START WITH THE CONTRACT
Write down how this sender actually delivers events.
Retry, retention, redelivery, ordering, signature, and delivery-log behavior are provider-specific. Do not recover from memory or from a different vendor's rules. Record the exact source, event types, endpoint version, stable delivery identity, signing method, retry policy, manual-redelivery path, and evidence-retention window.
Stripe documents automatic retries and possible duplicate delivery. GitHub documents that failed deliveries are not automatically redelivered and that events can arrive out of order. A recovery runbook must name the real sender's behavior rather than assume one universal webhook model.
Primary references: Stripe webhook delivery behavior, GitHub failed-delivery handling, and GitHub delivery evidence.
01 / CAPTURE
Preserve six evidence groups before replay.
- 01Expected source event
Business object, event type, source timestamp, and why the event should exist.
- 02Provider delivery
Delivery or event ID, attempt times, response status, endpoint, and provider-visible error.
- 03Receiver decision
Signature result, schema result, canonical event hash, duplicate/conflict decision, and committed state.
- 04Downstream effect
Stable destination ID, write status, response or lookup evidence, and whether the outcome is certain.
- 05Retry history
Attempt number, idempotency key, failure class, next decision, and terminal limit.
- 06Reconciliation set
Expected source IDs versus committed receiver IDs for the bounded incident window.

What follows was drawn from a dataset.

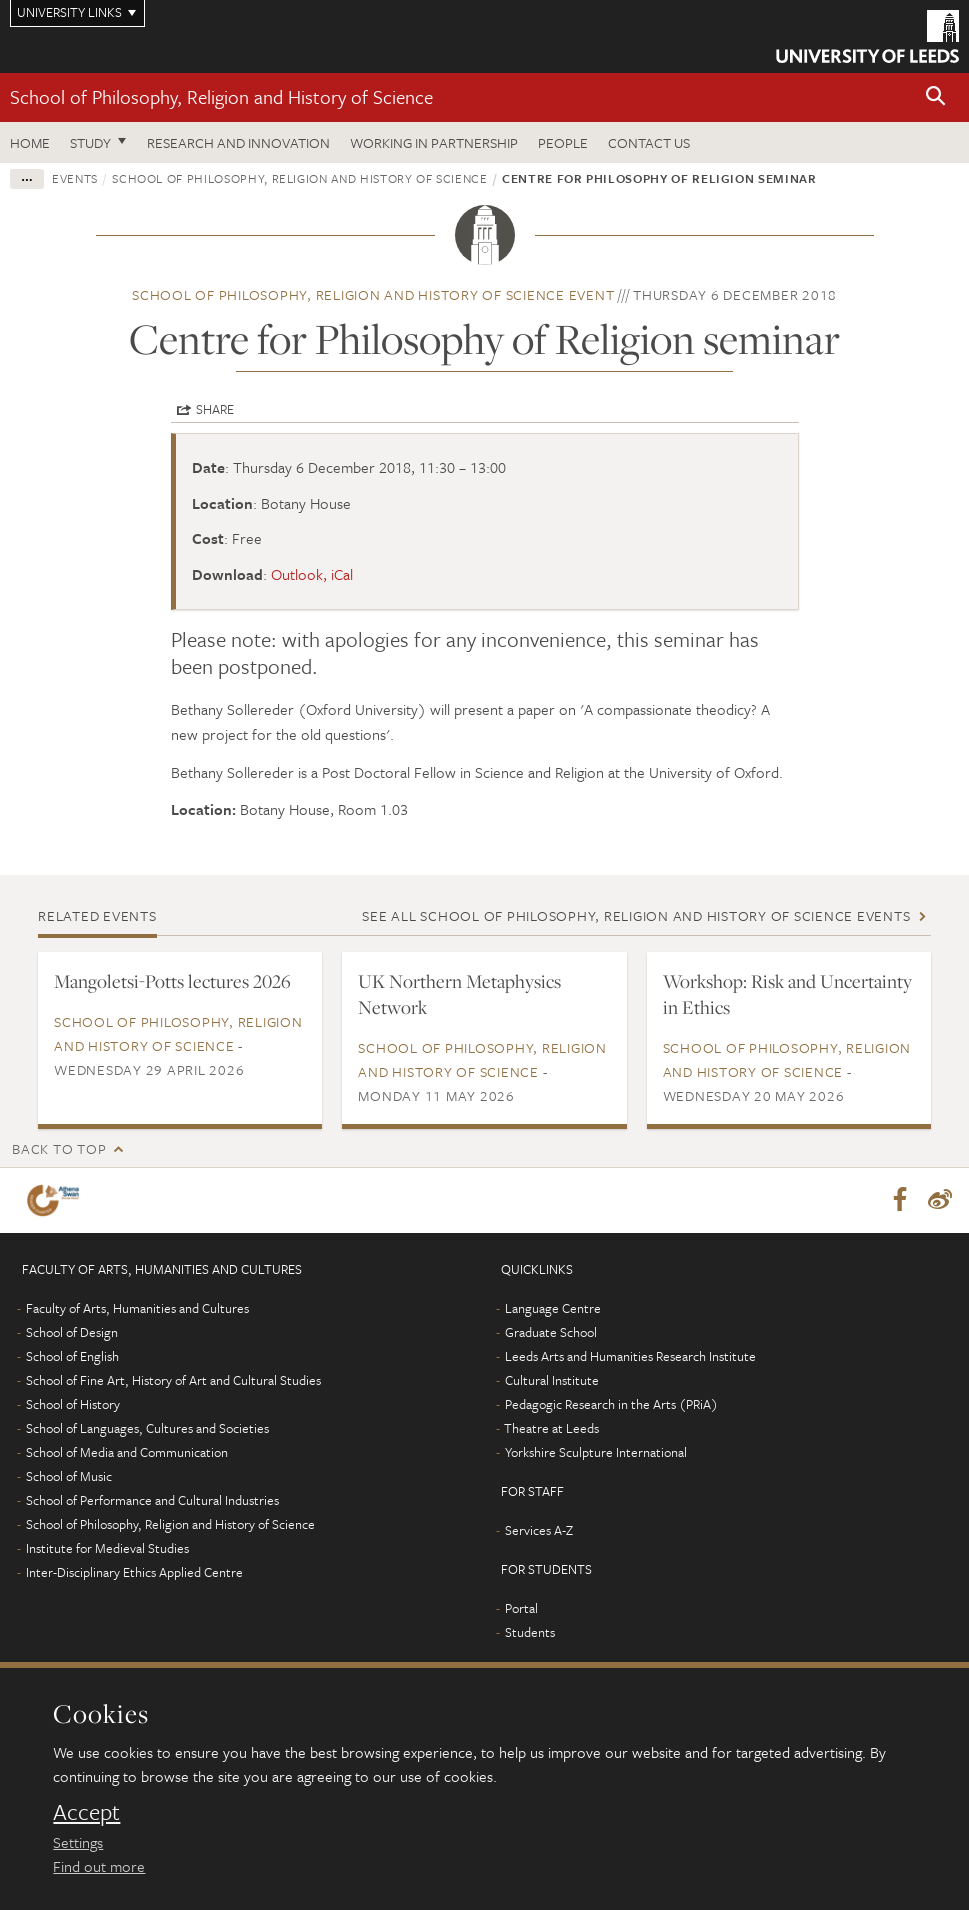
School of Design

Minimize retained data. Store identifiers, hashes, states, and timestamps when they are enough; do not copy credentials, full payloads, or personal fields into an incident report by default.
02 / CLASSIFY
Choose the recovery path from the last trusted state.

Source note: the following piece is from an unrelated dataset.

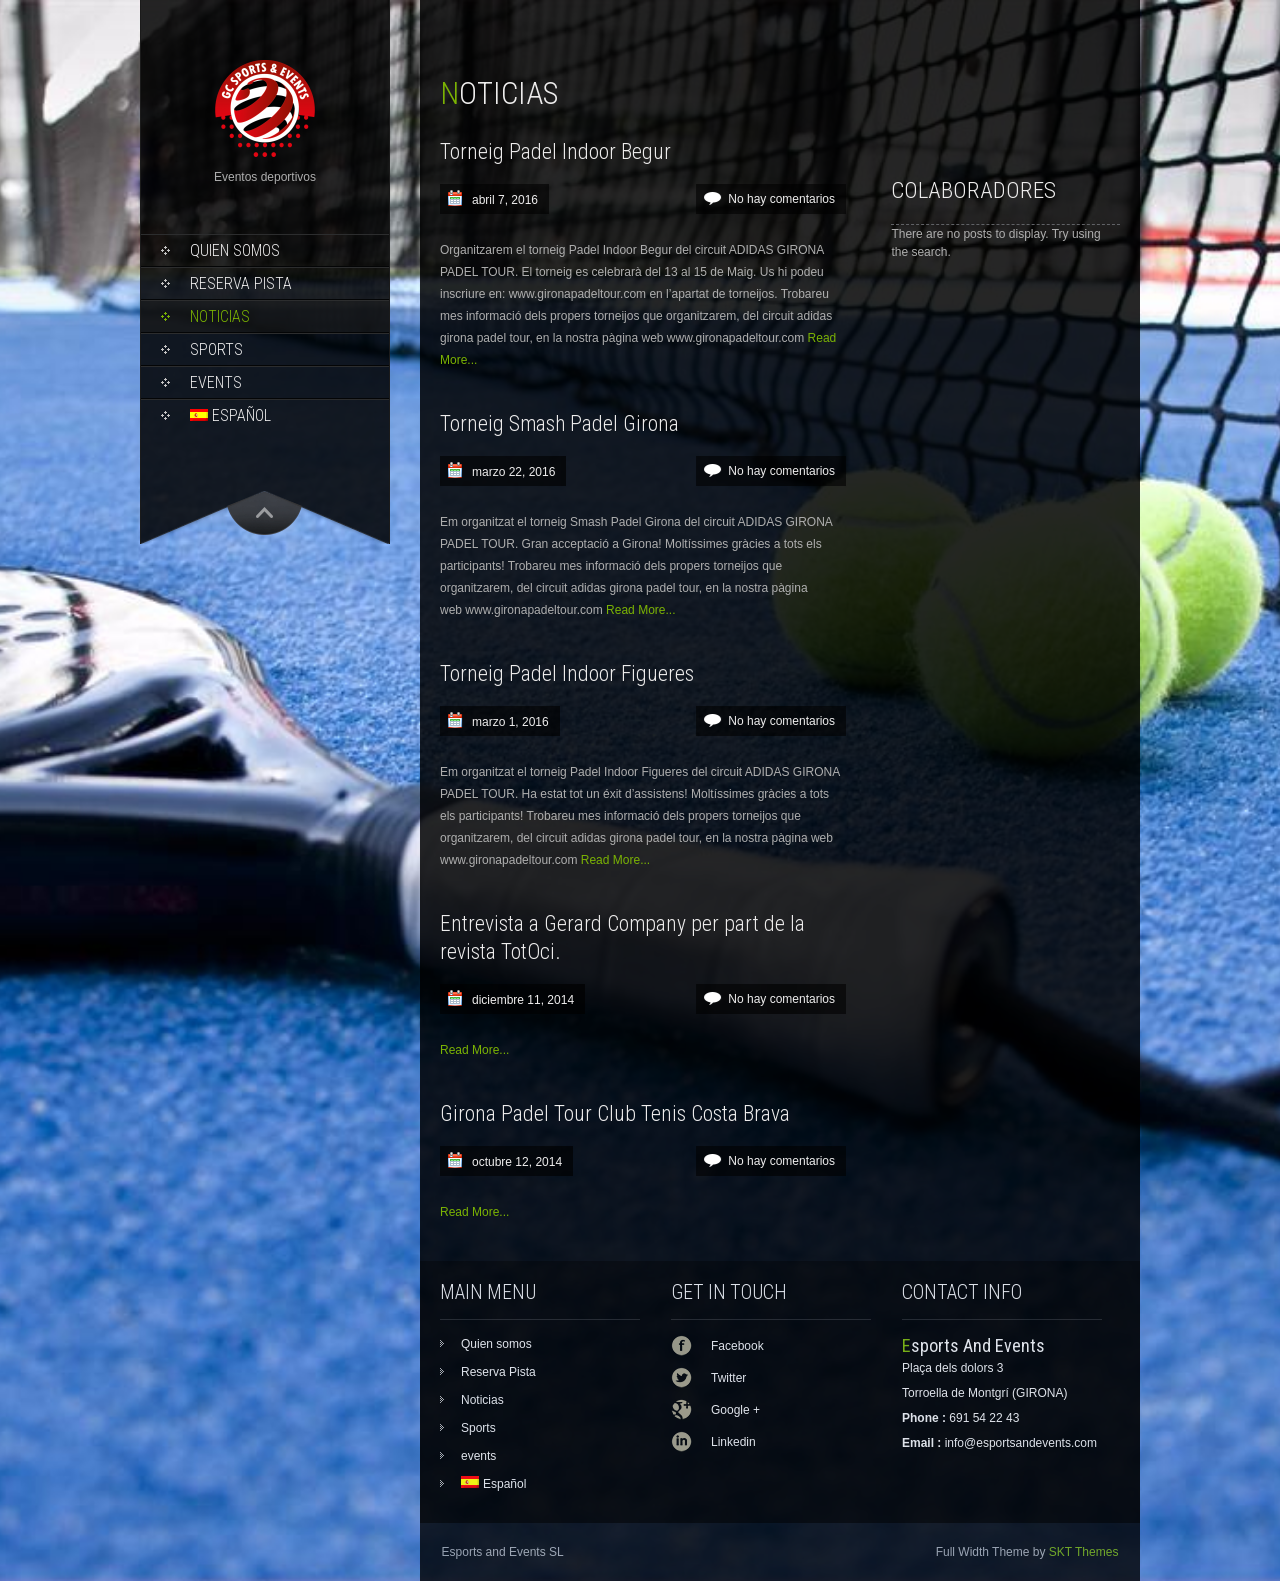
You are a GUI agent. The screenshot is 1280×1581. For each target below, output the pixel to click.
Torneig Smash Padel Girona (559, 423)
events (216, 382)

| Observed state | What it proves | Safe next question |
|---|---|---|
| Not present in sender log | No delivery attempt is evidenced. | Was the expected source event created and subscribed? |
| Sent and rejected | The receiver returned a failure or could not be reached. | Is correction or bounded redelivery supported? |
| Accepted, not committed | Transport succeeded but durable processing is absent. | Can the event be re-enqueued with the same identity? |
| Committed, downstream uncertain | The receiver intended a write but lacks a trusted acknowledgement. | Can the destination be queried before any repeat? |
| Exact duplicate | The same event identity and canonical content already exist. | Can it return the recorded outcome without another effect? |
| Identity conflict | The same event ID carries different canonical content. | Who owns the conflict decision and source correction? |
| Missing in reconciliation | The expected source set exceeds the committed receiver set. | Which exact missing IDs are authorized for recovery? |
03 / RECOVER
Make replay use the same controls as first delivery.
- Pause unbounded retries and preserve the incident window.

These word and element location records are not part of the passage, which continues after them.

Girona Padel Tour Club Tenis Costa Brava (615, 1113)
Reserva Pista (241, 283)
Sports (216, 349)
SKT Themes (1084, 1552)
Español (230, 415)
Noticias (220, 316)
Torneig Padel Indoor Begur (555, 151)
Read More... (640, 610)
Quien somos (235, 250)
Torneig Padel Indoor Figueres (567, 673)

- Verify the sender signature against the exact received bytes before parsing.
- Use one stable event identity and canonical content hash across every attempt.
- Check the destination by stable business ID when a prior effect is uncertain.
- Commit durable processing intent before dispatching the downstream action.
- Replay only the exact authorized missing or failed events.
- Keep conflict and invalid-input paths out of automatic retry.
- Cap attempts and move exhausted work to a visible terminal state.
- Reconcile the source and receiver sets again after recovery.
04 / ACCEPTANCE GATE
Twelve checks before closing the incident.
- The accountable system owner confirms the recovery scope.
- The sender, subscription, event type, and endpoint version are identified.
- The signature-verification rule and raw-byte boundary are documented.
- Every expected event has a stable source identity.
- Exact replay and conflicting replay produce different controlled outcomes.
- Retryable, invalid, conflict, review, and terminal states are distinguishable.
- The attempt budget is finite and visible.
- An ambiguous downstream write is queried before it is repeated.
- Recovery uses the same idempotency key as the original event.
- Reconciliation proves no expected event remains missing.
- Logs and handoff evidence exclude unnecessary secrets and personal data.
- The operator has a tested runbook for the next occurrence.
HONEST LIMITS
A checklist cannot supply authority or production evidence.
This resource is general engineering guidance, not client work, a vendor-specific implementation, a security assessment, legal advice, or proof that a production incident is resolved. Real recovery still requires authorized access, the actual provider contract, client-owned data and retention decisions, an accountable release owner, backups where relevant, and environment-specific tests.